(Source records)
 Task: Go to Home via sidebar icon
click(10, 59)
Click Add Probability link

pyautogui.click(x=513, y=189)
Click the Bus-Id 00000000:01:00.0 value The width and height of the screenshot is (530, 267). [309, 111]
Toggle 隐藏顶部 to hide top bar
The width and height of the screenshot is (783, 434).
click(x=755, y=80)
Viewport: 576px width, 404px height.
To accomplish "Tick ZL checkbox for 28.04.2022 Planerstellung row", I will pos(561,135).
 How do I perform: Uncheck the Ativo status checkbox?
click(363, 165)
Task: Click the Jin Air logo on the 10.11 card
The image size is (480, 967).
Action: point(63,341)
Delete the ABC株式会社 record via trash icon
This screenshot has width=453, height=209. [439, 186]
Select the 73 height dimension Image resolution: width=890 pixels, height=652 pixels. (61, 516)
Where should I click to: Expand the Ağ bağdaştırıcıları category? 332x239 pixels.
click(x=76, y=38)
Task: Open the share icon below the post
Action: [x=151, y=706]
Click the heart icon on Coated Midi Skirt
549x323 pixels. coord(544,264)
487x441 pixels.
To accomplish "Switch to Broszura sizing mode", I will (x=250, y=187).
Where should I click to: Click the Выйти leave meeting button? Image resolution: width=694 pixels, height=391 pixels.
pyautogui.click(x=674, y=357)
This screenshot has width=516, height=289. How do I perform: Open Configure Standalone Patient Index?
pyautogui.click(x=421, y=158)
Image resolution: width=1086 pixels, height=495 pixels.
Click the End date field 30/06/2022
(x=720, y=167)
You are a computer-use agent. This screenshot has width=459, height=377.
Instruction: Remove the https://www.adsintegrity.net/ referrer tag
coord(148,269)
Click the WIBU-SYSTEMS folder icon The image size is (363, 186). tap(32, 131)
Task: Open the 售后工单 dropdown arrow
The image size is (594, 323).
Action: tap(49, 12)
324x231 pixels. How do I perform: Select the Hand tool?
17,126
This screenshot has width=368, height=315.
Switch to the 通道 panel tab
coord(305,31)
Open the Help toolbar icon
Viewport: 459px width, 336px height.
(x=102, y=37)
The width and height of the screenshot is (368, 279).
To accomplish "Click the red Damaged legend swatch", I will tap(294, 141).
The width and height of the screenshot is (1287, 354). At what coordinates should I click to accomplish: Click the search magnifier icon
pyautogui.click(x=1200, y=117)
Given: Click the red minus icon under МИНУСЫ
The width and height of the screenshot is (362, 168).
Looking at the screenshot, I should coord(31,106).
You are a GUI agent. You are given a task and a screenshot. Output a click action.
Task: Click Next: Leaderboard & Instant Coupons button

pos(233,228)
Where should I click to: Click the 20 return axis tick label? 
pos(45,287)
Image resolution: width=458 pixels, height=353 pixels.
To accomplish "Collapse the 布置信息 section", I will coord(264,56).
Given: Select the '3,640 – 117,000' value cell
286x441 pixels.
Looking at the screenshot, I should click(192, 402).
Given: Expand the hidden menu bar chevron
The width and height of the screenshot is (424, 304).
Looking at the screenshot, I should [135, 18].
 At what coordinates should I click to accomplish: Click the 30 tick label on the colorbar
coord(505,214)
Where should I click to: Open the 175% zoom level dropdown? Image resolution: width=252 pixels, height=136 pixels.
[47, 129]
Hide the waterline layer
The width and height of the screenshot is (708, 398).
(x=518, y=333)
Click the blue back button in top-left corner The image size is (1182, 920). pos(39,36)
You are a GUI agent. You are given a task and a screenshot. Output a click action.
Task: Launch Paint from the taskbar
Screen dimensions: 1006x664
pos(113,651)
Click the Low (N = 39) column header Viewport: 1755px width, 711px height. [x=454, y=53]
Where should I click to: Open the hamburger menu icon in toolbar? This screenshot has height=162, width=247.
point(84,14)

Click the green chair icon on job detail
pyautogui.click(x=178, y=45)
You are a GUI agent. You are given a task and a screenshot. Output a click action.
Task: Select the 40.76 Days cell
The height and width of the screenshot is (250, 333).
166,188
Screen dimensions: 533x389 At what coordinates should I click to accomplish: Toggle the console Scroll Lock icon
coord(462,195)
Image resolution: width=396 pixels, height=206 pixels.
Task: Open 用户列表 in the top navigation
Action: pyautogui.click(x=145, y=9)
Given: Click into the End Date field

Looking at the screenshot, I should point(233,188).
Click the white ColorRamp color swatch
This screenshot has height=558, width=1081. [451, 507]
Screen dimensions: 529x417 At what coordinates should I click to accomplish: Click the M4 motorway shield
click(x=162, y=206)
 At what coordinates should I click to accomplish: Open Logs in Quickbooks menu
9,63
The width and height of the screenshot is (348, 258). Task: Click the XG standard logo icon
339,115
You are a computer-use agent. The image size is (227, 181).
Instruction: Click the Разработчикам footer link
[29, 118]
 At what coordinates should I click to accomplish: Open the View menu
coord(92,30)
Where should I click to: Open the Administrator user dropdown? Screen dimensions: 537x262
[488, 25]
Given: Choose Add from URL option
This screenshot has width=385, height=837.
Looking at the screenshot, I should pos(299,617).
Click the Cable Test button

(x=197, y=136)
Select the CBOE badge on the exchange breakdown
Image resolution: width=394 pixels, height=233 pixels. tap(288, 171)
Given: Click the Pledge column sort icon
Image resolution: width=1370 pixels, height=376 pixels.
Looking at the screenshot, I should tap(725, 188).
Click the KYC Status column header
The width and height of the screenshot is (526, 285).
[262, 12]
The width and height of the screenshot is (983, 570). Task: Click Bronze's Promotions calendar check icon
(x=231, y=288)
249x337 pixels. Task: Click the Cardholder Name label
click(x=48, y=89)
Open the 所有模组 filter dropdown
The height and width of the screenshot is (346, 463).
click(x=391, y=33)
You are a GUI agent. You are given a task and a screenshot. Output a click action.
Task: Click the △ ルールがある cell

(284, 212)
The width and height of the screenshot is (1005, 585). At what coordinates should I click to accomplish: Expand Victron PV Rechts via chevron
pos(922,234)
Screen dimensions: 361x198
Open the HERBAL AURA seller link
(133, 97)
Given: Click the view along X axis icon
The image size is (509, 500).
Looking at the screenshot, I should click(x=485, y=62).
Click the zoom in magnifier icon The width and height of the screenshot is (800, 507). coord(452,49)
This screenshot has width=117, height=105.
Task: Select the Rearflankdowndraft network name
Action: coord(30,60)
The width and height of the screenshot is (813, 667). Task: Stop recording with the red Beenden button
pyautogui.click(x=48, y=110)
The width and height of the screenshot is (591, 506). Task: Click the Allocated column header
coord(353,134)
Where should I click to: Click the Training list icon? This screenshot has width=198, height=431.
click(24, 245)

GOAL OF THE EXERCISE
Please retype each entry above exactly as it is written.

SOLUTION
 Task: Go to Home via sidebar icon
click(10, 59)
Click Add Probability link

pyautogui.click(x=513, y=189)
Click the Bus-Id 00000000:01:00.0 value The width and height of the screenshot is (530, 267). [309, 111]
Toggle 隐藏顶部 to hide top bar
The width and height of the screenshot is (783, 434).
click(x=755, y=80)
Viewport: 576px width, 404px height.
To accomplish "Tick ZL checkbox for 28.04.2022 Planerstellung row", I will pos(561,135).
 How do I perform: Uncheck the Ativo status checkbox?
click(363, 165)
Task: Click the Jin Air logo on the 10.11 card
The image size is (480, 967).
Action: point(63,341)
Delete the ABC株式会社 record via trash icon
This screenshot has width=453, height=209. [439, 186]
Select the 73 height dimension Image resolution: width=890 pixels, height=652 pixels. (61, 516)
Where should I click to: Expand the Ağ bağdaştırıcıları category? 332x239 pixels.
click(x=76, y=38)
Task: Open the share icon below the post
Action: [x=151, y=706]
Click the heart icon on Coated Midi Skirt
549x323 pixels. coord(544,264)
487x441 pixels.
To accomplish "Switch to Broszura sizing mode", I will (x=250, y=187).
Where should I click to: Click the Выйти leave meeting button? Image resolution: width=694 pixels, height=391 pixels.
pyautogui.click(x=674, y=357)
This screenshot has width=516, height=289. How do I perform: Open Configure Standalone Patient Index?
pyautogui.click(x=421, y=158)
Image resolution: width=1086 pixels, height=495 pixels.
Click the End date field 30/06/2022
(x=720, y=167)
You are a computer-use agent. This screenshot has width=459, height=377.
Instruction: Remove the https://www.adsintegrity.net/ referrer tag
coord(148,269)
Click the WIBU-SYSTEMS folder icon The image size is (363, 186). tap(32, 131)
Task: Open the 售后工单 dropdown arrow
The image size is (594, 323).
Action: tap(49, 12)
324x231 pixels. How do I perform: Select the Hand tool?
17,126
This screenshot has width=368, height=315.
Switch to the 通道 panel tab
coord(305,31)
Open the Help toolbar icon
Viewport: 459px width, 336px height.
(x=102, y=37)
The width and height of the screenshot is (368, 279).
To accomplish "Click the red Damaged legend swatch", I will tap(294, 141).
The width and height of the screenshot is (1287, 354). At what coordinates should I click to accomplish: Click the search magnifier icon
pyautogui.click(x=1200, y=117)
Given: Click the red minus icon under МИНУСЫ
The width and height of the screenshot is (362, 168).
Looking at the screenshot, I should coord(31,106).
You are a GUI agent. You are given a task and a screenshot. Output a click action.
Task: Click Next: Leaderboard & Instant Coupons button

pos(233,228)
Where should I click to: Click the 20 return axis tick label? 
pos(45,287)
Image resolution: width=458 pixels, height=353 pixels.
To accomplish "Collapse the 布置信息 section", I will coord(264,56).
Given: Select the '3,640 – 117,000' value cell
286x441 pixels.
Looking at the screenshot, I should click(192, 402).
Given: Expand the hidden menu bar chevron
The width and height of the screenshot is (424, 304).
Looking at the screenshot, I should [135, 18].
 At what coordinates should I click to accomplish: Click the 30 tick label on the colorbar
coord(505,214)
Where should I click to: Open the 175% zoom level dropdown? Image resolution: width=252 pixels, height=136 pixels.
[47, 129]
Hide the waterline layer
The width and height of the screenshot is (708, 398).
(x=518, y=333)
Click the blue back button in top-left corner The image size is (1182, 920). pos(39,36)
You are a GUI agent. You are given a task and a screenshot. Output a click action.
Task: Launch Paint from the taskbar
Screen dimensions: 1006x664
pos(113,651)
Click the Low (N = 39) column header Viewport: 1755px width, 711px height. [x=454, y=53]
Where should I click to: Open the hamburger menu icon in toolbar? This screenshot has height=162, width=247.
point(84,14)

Click the green chair icon on job detail
pyautogui.click(x=178, y=45)
You are a GUI agent. You are given a task and a screenshot. Output a click action.
Task: Select the 40.76 Days cell
The height and width of the screenshot is (250, 333).
166,188
Screen dimensions: 533x389 At what coordinates should I click to accomplish: Toggle the console Scroll Lock icon
coord(462,195)
Image resolution: width=396 pixels, height=206 pixels.
Task: Open 用户列表 in the top navigation
Action: pyautogui.click(x=145, y=9)
Given: Click into the End Date field

Looking at the screenshot, I should point(233,188).
Click the white ColorRamp color swatch
This screenshot has height=558, width=1081. [451, 507]
Screen dimensions: 529x417 At what coordinates should I click to accomplish: Click the M4 motorway shield
click(x=162, y=206)
 At what coordinates should I click to accomplish: Open Logs in Quickbooks menu
9,63
The width and height of the screenshot is (348, 258). Task: Click the XG standard logo icon
339,115
You are a computer-use agent. The image size is (227, 181).
Instruction: Click the Разработчикам footer link
[29, 118]
 At what coordinates should I click to accomplish: Open the View menu
coord(92,30)
Where should I click to: Open the Administrator user dropdown? Screen dimensions: 537x262
[488, 25]
Given: Choose Add from URL option
This screenshot has width=385, height=837.
Looking at the screenshot, I should pos(299,617).
Click the Cable Test button

(x=197, y=136)
Select the CBOE badge on the exchange breakdown
Image resolution: width=394 pixels, height=233 pixels. tap(288, 171)
Given: Click the Pledge column sort icon
Image resolution: width=1370 pixels, height=376 pixels.
Looking at the screenshot, I should tap(725, 188).
Click the KYC Status column header
The width and height of the screenshot is (526, 285).
[262, 12]
The width and height of the screenshot is (983, 570). Task: Click Bronze's Promotions calendar check icon
(x=231, y=288)
249x337 pixels. Task: Click the Cardholder Name label
click(x=48, y=89)
Open the 所有模组 filter dropdown
The height and width of the screenshot is (346, 463).
click(x=391, y=33)
You are a GUI agent. You are given a task and a screenshot. Output a click action.
Task: Click the △ ルールがある cell

(284, 212)
The width and height of the screenshot is (1005, 585). At what coordinates should I click to accomplish: Expand Victron PV Rechts via chevron
pos(922,234)
Screen dimensions: 361x198
Open the HERBAL AURA seller link
(133, 97)
Given: Click the view along X axis icon
The image size is (509, 500).
Looking at the screenshot, I should click(x=485, y=62).
Click the zoom in magnifier icon The width and height of the screenshot is (800, 507). coord(452,49)
This screenshot has width=117, height=105.
Task: Select the Rearflankdowndraft network name
Action: coord(30,60)
The width and height of the screenshot is (813, 667). Task: Stop recording with the red Beenden button
pyautogui.click(x=48, y=110)
The width and height of the screenshot is (591, 506). Task: Click the Allocated column header
coord(353,134)
Where should I click to: Click the Training list icon? This screenshot has width=198, height=431.
click(24, 245)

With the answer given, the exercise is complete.